Baca Juga: Atasi Banjir dari Saluran Air di Seluruh Kampung

Menurutnya, perlu adanya revisi pada Perwali  dan perlu adanya koordinasi dengan tim terkait mengenai protokol kesehatan. "Bila sudah matang semua baru mengadakan kegiatan yang berbasis protokol kesehatan. Pembukaan kemarin memang tidak ada masalah tapi situasi pandemi ini jangan sampai membuat mengindahkan protokol kesehatan. Tapi kalau alun-alun atau taman itu tidak memungkinkan maka jangan dilakukan disitu," ujarnya.

 

Masih Zona Merah

Anggota Komisi D DPRD Kota Surabaya, Juliana Evawati juga memiliki pendapat yang sama dengan rekan-rekan komisinya.
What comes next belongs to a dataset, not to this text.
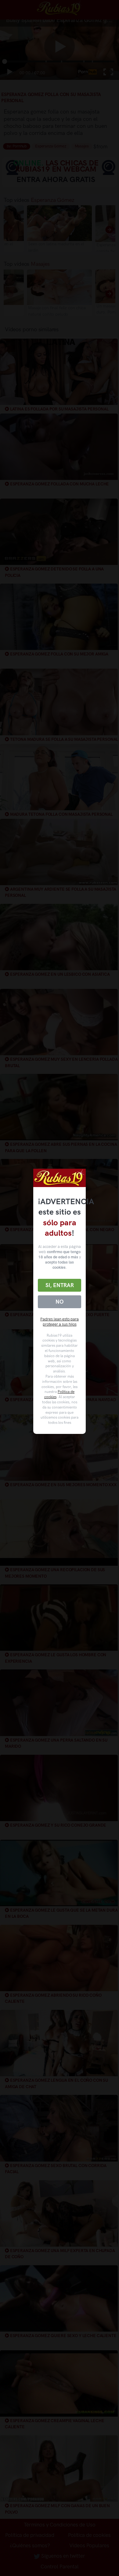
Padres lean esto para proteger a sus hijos (59, 1322)
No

Dewan termuda ini mengatakan bahwa ketidak konsistenan Pemerintah dengan tiba-tiba mengadakan pentas seni.

"Padahal sudah dilarang untuk adanya keramaian, yang disayangkan adalah kebijakan yang memang bisa diikuti oleh masyarakat, setidaknya harus disiapkan protap kesehatan dan physical distancing harus dijaga," ucapnya.

Dari acara tersebut, Politisi PAN ini juga turut hadir dan melihat bila para pengunjung yang membludak dan masyarakat menilai bila mungkin saja Corona sudah usai. "Tetapi sebetulnya tidak. Sampai saat ini pun masih banyak masyarakat yang kurang memiliki kesadaran diri untuk menjaga kesehatan. Ketika saya melihat kondisi saat itu, tidak ada pembatasan peserta atau pengunjung yang hadir. Seharusnya ada karena ini penting, maka kesiapan dari Pemkot sendiri tidak siap dan sangat kurang," jelasnya.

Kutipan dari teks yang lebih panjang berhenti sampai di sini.